# Need help, should I leave HO for N???



## morland (Sep 25, 2012)

So I have been having a discussion with a friend of mine. I have a bunch of HO engines (over 100) most are Athearn BB, Athearn RTR (DCC ready), Rivarossi steam and Atlas engines. I also have a fair amount of rolling stock.

I have been buying lots of different road names but mostly SP, Rock Island, Cotton Belt, Union Pacific, ATSF/BNSF, BN and Rio Grande but I have also bought lots of others if they caught my eye. My friend has been telling me I should sell most of my engines to get a few good DCC engines. I'm starting to get on board with that (I definitely want to go DCC) but then I got started thinking about HO vs N if I'm going to start over. I like HO for the size but I think I could get a bigger layout if I go N although space is not really an issue for me.

Are there any big gotchas or things I should consider before switching to N from HO? I'm 42 and my eyes are still pretty good so I'm not to worried about the smaller size. Any and all comments are welcome.

EXTRACTED DATA:
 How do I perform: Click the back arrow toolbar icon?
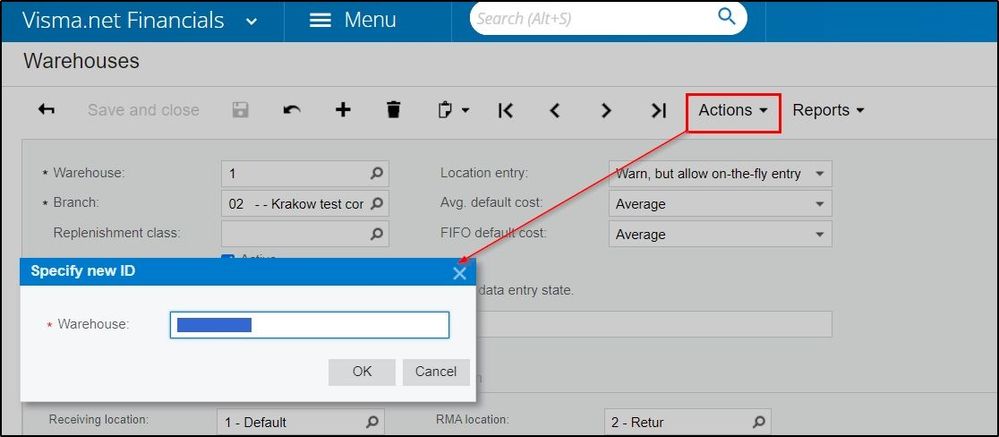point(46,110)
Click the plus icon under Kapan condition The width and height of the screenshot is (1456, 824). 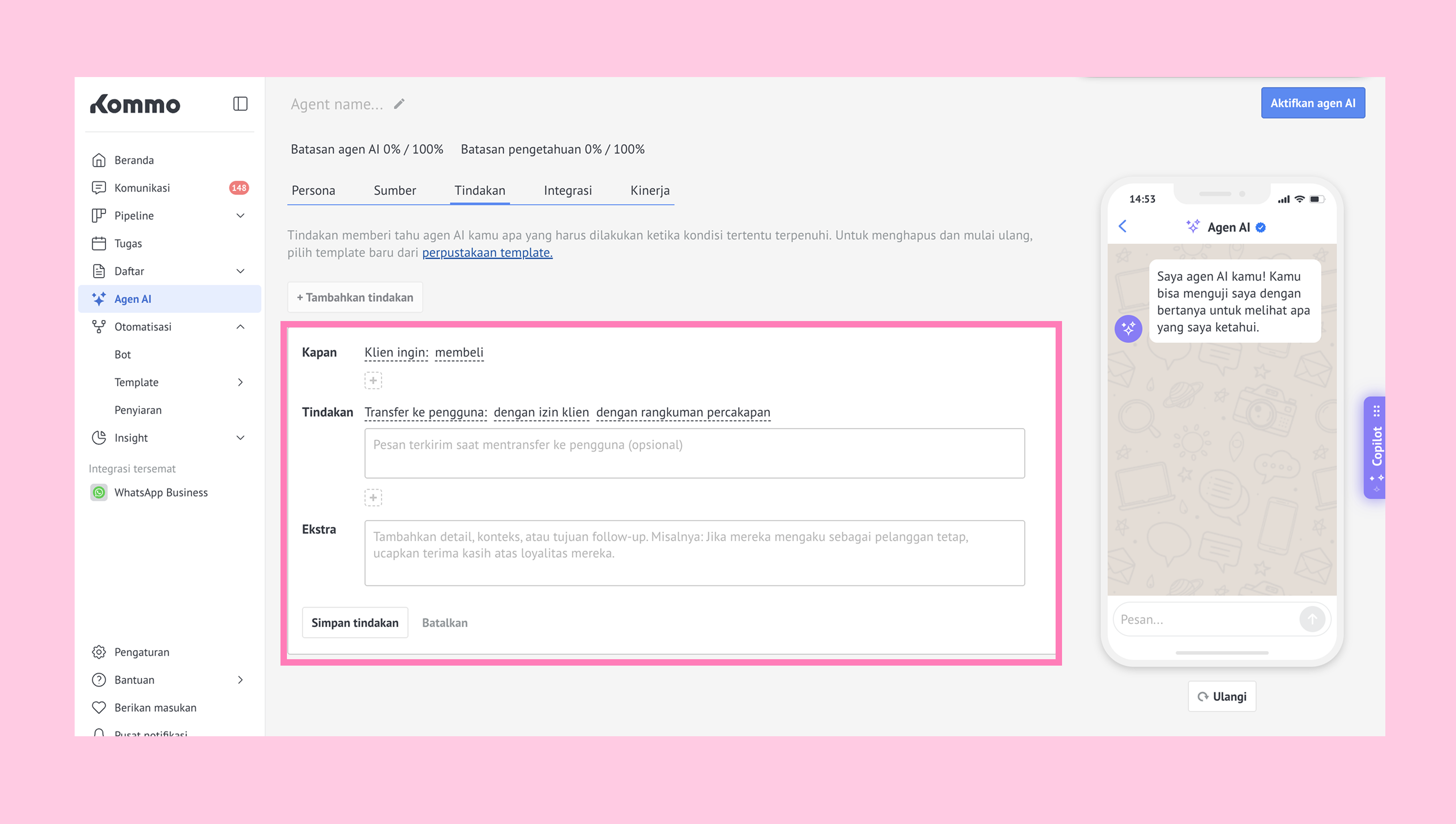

---

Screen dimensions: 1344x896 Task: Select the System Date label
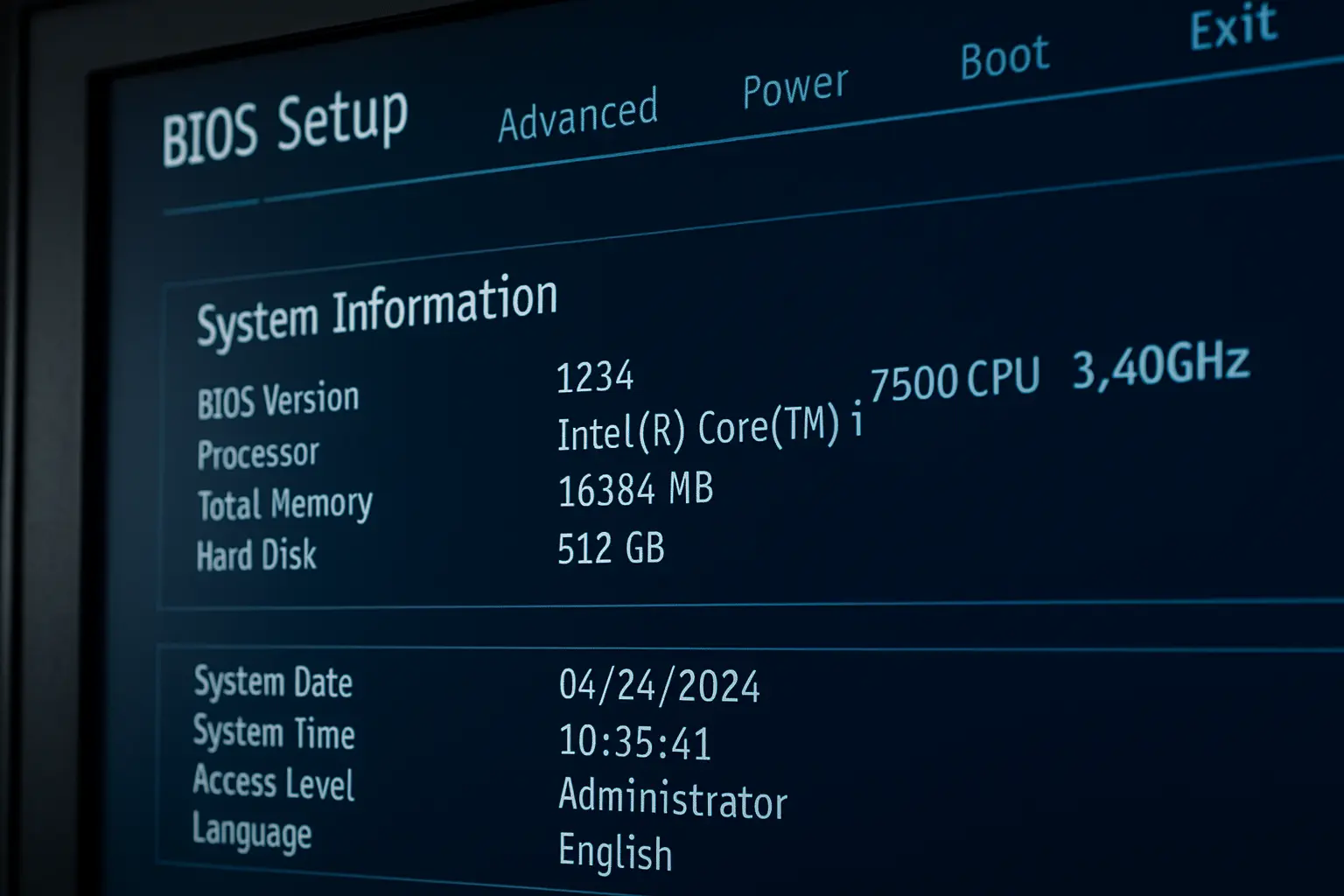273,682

LIST OF TASKS:
- a) Summarize the forum post about switching from HO to N scale in two sentences.
- b) Print the part of the forum post about switching from HO to N scale between "## morland (Sep" and "issue for me.", inclusive.
- c) Proceed with the forum post about switching from HO to N scale, starting from where it stops.
The records are separate material, unrelated to the forum post.

ANSWERS IN ORDER:
- a) The poster owns over 100 HO engines, mostly Athearn, Rivarossi and Atlas, along with a fair amount of rolling stock, and a friend has been urging them to sell most of the engines to buy a few good DCC ones. Set on going DCC, the poster is now weighing whether to start over in N instead of HO and asks what gotchas to consider, noting that their eyes are still pretty good.

- b)
## morland (Sep 25, 2012)

So I have been having a discussion with a friend of mine. I have a bunch of HO engines (over 100) most are Athearn BB, Athearn RTR (DCC ready), Rivarossi steam and Atlas engines. I also have a fair amount of rolling stock.

I have been buying lots of different road names but mostly SP, Rock Island, Cotton Belt, Union Pacific, ATSF/BNSF, BN and Rio Grande but I have also bought lots of others if they caught my eye. My friend has been telling me I should sell most of my engines to get a few good DCC engines. I'm starting to get on board with that (I definitely want to go DCC) but then I got started thinking about HO vs N if I'm going to start over. I like HO for the size but I think I could get a bigger layout if I go N although space is not really an issue for me.

- c)
Thanks,
Trever


----------



## Southern (Nov 17, 2008)

yes switch to N. 

Send me all of your HO stuff.

Sorry I just had to say that. At 42 your eyes are going to change for the better. there is more HO stuff out that and it cost less. If space is not an issue, then go with the bigger one.


----------



## golfermd (Apr 19, 2013)

My 2 cents. I have enough "fun" with the size of HO (I'm an old fart) so would not even consider N scale. Second, why would you want to get rid of all that equipment to go smaller? I don't know your layout size, but unless it's quite small and you want to conduct operations you currently are unable to perform, improve what you have. Do you have room to expand your layout, horizontally or vertically? How is your wife/partner/significant other going to react when she learns about spending a few thousand more?  Having asked those questions let me ask one more, when are your locos going up for sale?


----------



## Carl (Feb 19, 2012)

I am also a "old fart" but find that I can enjoy a larger layout with N Scale. Yes it is small but it allows more layout space to enjoy model railroading.


----------



## DonR (Oct 18, 2012)

Trever

I had a 4 X 8 complex N layout when I was in my 30s...I lived in an
apartment then and that's all I had room for. But IT WAS TOO SMALL (yes, SHOUTING!)
to work on and I had good eyes. A tiny gap in a rail, for example, would be the
equivalent of nearly a foot and cars would derail.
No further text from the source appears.